→ EXERCISE PROMPT:
Search the entries for the string "chevron" and give the number of lines that hold it, nothing more.

*** Opening INFORMATION SHOWN ***

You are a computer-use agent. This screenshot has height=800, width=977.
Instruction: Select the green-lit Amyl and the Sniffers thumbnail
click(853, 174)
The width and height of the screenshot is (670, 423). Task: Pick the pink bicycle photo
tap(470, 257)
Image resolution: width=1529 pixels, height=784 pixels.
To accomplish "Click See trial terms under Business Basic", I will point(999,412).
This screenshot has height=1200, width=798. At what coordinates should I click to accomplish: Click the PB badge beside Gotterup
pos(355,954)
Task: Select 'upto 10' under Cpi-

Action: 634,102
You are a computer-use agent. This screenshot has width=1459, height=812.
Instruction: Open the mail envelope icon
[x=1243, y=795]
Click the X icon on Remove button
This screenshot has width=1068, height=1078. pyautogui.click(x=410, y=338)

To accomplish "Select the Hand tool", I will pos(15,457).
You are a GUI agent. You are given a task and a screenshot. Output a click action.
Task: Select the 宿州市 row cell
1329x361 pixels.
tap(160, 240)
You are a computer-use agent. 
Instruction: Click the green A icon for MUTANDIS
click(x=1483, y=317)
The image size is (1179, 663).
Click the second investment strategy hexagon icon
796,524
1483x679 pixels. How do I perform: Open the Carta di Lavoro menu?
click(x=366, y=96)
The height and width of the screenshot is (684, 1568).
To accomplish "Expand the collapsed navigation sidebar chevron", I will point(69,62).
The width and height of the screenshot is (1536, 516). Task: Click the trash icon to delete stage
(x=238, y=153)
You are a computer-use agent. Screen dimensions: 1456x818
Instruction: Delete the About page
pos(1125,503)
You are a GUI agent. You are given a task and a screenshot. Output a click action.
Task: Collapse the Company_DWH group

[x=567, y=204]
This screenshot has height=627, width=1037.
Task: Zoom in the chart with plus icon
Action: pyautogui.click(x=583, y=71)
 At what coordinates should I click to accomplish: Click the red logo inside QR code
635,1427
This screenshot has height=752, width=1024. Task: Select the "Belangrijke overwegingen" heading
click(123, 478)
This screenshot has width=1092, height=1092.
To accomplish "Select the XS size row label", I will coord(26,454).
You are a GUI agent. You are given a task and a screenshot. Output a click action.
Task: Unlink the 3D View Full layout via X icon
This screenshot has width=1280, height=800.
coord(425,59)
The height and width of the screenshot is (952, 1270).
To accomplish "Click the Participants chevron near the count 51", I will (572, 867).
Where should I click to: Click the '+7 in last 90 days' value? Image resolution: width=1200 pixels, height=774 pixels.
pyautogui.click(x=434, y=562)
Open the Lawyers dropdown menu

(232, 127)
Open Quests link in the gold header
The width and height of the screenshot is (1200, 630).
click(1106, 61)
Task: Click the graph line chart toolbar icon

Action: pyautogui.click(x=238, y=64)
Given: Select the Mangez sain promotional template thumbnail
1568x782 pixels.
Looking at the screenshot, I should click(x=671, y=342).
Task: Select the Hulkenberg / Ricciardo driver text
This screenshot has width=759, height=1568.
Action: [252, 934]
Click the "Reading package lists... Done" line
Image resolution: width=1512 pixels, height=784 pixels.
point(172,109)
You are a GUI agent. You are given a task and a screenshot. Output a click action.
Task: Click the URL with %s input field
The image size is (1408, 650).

*** Closing INFORMATION SHOWN ***

→ SOLUTION:
2